2022-06-09 20:24:23,931 - distributed.batched - ERROR - Error in batched write
Traceback (most recent call last):
File "/srv/conda/envs/saturn/lib/python3.9/site-packages/distributed/batched.py", line 94, in _background_send
nbytes = yield self.comm.write(
File "/srv/conda/envs/saturn/lib/python3.9/site-packages/tornado/gen.py", line 762, in run
value = future.result()
File "/srv/conda/envs/saturn/lib/python3.9/site-packages/distributed/comm/tcp.py", line 314, in write
stream.write(b"")
File "/srv/conda/envs/saturn/lib/python3.9/site-packages/tornado/iostream.py", line 544, in write
self._handle_write()
File "/srv/conda/envs/saturn/lib/python3.9/site-packages/tornado/iostream.py", line 1486, in _handle_write
super()._handle_write()
File "/srv/conda/envs/saturn/lib/python3.9/site-packages/tornado/iostream.py", line 971, in _handle_write
num_bytes = self.write_to_fd(self._write_buffer.peek(size))

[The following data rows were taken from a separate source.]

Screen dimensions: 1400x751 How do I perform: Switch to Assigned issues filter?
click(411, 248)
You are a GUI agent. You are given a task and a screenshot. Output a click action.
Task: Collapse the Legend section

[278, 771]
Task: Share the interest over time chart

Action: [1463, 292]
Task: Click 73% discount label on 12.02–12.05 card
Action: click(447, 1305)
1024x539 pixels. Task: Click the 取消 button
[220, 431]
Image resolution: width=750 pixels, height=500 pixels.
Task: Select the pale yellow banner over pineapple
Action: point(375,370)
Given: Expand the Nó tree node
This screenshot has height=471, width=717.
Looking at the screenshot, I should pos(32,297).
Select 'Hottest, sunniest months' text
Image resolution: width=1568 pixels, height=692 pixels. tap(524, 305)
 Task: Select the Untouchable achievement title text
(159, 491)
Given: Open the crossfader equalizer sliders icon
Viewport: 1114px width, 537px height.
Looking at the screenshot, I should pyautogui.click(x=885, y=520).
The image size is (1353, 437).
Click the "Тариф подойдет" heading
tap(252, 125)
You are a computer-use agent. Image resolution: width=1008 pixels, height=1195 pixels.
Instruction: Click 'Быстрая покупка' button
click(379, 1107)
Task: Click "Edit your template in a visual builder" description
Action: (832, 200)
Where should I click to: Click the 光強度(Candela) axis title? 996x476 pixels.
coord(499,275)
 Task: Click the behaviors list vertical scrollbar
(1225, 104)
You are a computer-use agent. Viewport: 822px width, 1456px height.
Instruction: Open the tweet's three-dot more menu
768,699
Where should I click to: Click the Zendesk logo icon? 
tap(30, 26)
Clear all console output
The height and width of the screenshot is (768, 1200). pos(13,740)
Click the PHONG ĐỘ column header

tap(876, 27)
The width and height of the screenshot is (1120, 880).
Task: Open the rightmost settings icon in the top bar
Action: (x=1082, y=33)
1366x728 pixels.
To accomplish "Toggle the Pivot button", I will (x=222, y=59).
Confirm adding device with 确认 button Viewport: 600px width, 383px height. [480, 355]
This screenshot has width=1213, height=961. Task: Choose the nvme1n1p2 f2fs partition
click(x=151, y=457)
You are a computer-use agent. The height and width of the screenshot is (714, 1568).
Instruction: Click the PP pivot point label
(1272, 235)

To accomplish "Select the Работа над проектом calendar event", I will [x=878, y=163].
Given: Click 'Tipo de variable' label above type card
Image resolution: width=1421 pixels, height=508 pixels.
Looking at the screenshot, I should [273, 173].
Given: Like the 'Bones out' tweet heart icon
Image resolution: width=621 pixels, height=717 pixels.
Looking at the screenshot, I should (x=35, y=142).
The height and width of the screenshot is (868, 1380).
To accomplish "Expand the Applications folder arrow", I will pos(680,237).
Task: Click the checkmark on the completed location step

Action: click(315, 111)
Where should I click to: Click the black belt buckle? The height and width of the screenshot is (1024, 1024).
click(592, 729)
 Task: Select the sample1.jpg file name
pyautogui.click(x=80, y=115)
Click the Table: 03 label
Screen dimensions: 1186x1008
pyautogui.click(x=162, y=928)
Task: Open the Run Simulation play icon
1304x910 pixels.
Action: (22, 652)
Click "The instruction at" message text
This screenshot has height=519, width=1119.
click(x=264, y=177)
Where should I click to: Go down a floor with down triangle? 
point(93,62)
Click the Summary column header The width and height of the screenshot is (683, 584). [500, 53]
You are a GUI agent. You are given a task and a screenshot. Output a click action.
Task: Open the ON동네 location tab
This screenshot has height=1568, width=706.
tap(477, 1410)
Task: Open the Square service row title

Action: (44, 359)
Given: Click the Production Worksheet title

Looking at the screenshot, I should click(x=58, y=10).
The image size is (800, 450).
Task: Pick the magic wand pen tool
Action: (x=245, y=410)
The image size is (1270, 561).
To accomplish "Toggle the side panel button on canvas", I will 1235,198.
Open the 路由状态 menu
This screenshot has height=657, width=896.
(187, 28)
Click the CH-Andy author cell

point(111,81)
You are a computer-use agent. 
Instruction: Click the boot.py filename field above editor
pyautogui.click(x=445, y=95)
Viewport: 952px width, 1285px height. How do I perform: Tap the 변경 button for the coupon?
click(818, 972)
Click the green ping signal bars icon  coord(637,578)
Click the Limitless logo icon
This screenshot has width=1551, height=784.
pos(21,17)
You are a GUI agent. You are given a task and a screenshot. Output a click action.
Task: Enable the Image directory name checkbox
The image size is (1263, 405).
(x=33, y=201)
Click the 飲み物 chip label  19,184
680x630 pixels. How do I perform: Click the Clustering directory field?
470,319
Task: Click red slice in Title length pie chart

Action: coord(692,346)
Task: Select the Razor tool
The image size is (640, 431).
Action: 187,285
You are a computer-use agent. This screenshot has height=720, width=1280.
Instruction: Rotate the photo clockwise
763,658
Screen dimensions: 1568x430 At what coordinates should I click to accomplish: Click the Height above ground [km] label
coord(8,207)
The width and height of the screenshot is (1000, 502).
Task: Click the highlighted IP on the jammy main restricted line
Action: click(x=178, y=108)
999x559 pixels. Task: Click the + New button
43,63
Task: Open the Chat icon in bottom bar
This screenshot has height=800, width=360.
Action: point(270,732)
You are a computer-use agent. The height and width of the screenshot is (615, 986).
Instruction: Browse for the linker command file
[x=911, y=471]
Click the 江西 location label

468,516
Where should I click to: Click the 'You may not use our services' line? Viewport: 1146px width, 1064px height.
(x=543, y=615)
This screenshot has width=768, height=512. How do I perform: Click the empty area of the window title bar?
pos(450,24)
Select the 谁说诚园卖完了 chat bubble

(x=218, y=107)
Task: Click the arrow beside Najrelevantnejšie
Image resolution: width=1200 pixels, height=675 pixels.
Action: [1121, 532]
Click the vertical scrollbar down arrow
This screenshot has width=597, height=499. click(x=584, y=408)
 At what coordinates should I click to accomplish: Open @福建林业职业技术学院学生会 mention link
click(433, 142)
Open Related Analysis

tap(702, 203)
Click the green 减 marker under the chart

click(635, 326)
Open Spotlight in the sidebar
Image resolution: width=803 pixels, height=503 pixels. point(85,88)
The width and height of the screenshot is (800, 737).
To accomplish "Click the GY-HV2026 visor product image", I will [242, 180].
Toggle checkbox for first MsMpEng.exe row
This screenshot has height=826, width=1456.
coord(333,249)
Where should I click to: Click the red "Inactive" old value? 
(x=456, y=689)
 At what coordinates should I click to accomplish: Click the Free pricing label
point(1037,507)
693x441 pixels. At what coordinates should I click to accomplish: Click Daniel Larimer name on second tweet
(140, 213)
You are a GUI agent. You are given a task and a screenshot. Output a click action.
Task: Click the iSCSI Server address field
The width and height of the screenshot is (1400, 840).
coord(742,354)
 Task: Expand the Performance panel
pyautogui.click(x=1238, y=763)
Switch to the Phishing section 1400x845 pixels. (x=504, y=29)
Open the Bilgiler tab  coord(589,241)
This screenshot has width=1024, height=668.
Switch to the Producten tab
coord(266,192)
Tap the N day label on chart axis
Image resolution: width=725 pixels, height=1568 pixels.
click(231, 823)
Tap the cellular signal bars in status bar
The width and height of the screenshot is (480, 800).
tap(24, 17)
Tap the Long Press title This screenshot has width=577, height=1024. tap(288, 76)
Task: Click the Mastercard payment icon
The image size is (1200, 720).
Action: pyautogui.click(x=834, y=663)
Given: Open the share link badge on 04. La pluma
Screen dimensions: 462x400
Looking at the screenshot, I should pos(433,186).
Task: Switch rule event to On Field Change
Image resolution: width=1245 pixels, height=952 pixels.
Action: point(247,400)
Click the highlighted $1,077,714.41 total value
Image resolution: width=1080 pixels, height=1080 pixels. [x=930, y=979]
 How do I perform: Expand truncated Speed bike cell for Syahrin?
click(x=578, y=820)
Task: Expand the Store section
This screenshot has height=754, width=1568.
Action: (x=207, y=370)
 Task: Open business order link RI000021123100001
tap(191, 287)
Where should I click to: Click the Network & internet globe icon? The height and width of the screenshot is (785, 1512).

File "/srv/conda/envs/saturn/lib/python3.9/site-packages/tornado/iostream.py", line 1568, in write_to_fd
return self.socket.send(data) # type: ignore
File "/srv/conda/envs/saturn/lib/python3.9/ssl.py", line 1173, in send
return self._sslobj.write(data)
OverflowError: string longer than 2147483647 bytes
What you expected to happen:
No errors.
Minimal Complete Verifiable Example:
import numpy as np
from dask.distributed import Client
arr = np.random.random(300000000)
c = Client(...) # assuming you have a cluster that supports TLS
print(c.scheduler)
def func(x):
return x.sum()
fut = c.submit(func, arr)
print('submitted')
result = fut.result()
print('done')Anything else we need to know?:
There was a related fix in #5141, however that fix works by passing in frame_split_size, which gets passed to distributed.protocol.core.dumps. frame_split_size is only used if msgpack encounters a type it does not understand. The numpy array becomes a bytearray by the time it makes it to dumps, so frame_split_size is not used and we end up with a 2.4GB message.
Tornado actually has a fix that does resolve this issue, however it's not on the latest release of tornado which is quite old.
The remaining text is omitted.